UP-REGULATION OF NO-cGMP SIGNAL TRANSDUCTION SYSTEM IS INVOLVED IN THE BIOLOGICAL MECHANISMS OF OPIATE TOLERANCE AND WITHDRAWAL

AIM　To determine the effect of chronic treatment with opioid agonists on NO-cGMP signal system on the basis of successful establishment of a NG-LNCXiNOS cell line expressing iNOS cDNA and a cell model of opioid tolerance and naloxone-precipitated withdrawal. METHODS　NOS activity and cGMP content were determined by the conversion of 3H-Arginine to 3H-Citrulline and radioimmunoassay, respectively. Western blot analysis and NADPH diaphorase (NADPH-d) histochemical assay were used to detecte the level of iNOS gene expression and NADPH-d activity which is a histochemical marker for NOS. RESULTS　Long-term exposure of NG-LNCXiNOS cells to various opioid agonists enhanced the cytosolic iNOS activity, accompanying the increase in intracellular cGMP content in a dose-dependent manner.

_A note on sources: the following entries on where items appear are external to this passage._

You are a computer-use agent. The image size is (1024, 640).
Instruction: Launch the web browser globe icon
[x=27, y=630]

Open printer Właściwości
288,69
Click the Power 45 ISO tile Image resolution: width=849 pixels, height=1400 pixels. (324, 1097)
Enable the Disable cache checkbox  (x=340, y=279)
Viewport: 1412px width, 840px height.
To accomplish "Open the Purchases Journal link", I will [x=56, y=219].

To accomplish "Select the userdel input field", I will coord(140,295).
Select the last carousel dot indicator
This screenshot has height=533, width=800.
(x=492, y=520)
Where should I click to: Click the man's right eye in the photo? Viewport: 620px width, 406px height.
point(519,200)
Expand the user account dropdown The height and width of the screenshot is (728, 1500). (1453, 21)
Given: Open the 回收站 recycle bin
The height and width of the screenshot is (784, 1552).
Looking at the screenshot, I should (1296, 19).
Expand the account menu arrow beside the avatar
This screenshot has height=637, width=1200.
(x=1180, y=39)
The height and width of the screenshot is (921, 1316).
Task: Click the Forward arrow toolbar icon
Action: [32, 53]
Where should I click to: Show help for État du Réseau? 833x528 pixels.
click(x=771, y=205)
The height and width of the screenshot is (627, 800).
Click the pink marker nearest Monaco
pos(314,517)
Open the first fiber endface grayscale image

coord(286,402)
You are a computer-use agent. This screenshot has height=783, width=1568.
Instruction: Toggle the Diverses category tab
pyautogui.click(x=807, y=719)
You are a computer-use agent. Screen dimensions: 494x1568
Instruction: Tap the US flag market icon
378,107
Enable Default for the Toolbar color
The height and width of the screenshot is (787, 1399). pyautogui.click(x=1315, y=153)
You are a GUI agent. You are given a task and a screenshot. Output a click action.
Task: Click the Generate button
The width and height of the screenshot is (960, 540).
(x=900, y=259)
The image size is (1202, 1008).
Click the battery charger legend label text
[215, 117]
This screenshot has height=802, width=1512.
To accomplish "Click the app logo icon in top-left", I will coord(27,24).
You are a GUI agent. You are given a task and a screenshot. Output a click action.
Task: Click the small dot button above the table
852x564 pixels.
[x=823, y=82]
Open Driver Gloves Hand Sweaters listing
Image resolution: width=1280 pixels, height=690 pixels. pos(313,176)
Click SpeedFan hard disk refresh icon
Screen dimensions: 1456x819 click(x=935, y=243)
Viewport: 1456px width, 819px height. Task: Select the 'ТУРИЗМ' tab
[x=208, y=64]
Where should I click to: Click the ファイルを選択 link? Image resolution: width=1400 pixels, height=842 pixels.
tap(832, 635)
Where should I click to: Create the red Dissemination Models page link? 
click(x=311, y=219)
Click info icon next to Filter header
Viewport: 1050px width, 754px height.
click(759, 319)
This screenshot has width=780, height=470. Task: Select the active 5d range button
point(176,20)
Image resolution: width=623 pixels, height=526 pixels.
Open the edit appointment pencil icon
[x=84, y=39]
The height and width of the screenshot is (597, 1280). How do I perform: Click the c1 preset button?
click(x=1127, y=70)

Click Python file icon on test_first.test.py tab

The order of potencies was DPDPE>DADLE> morphine. The EC₅₀ values of the above indicators were nmol.L^-1 level. When naloxone induced cell withdrawal, the iNOS activity and cGMP level were dramatically higher than those with agonists alone. Pretreatment of the cells with the more efficacious δ-ligand (DPDPE) for 48 hours also may lead to high-level expression of iNOS protein and elevate the number of NADPH diaphorase-positive cells. CONCLUSION　Chronic opioid treatment was shown to up-regulate the NO-cGMP signal pathway, which may reflect an important biochemical change accounting for development of tolerance to and dependence on opiate. Thus, NG-LNCXiNOS cells provide a suitable system for studying the relationship between AC-cAMP and NO-cGMP signal system on the molecular mechanisms of opiate tolerance and dependence.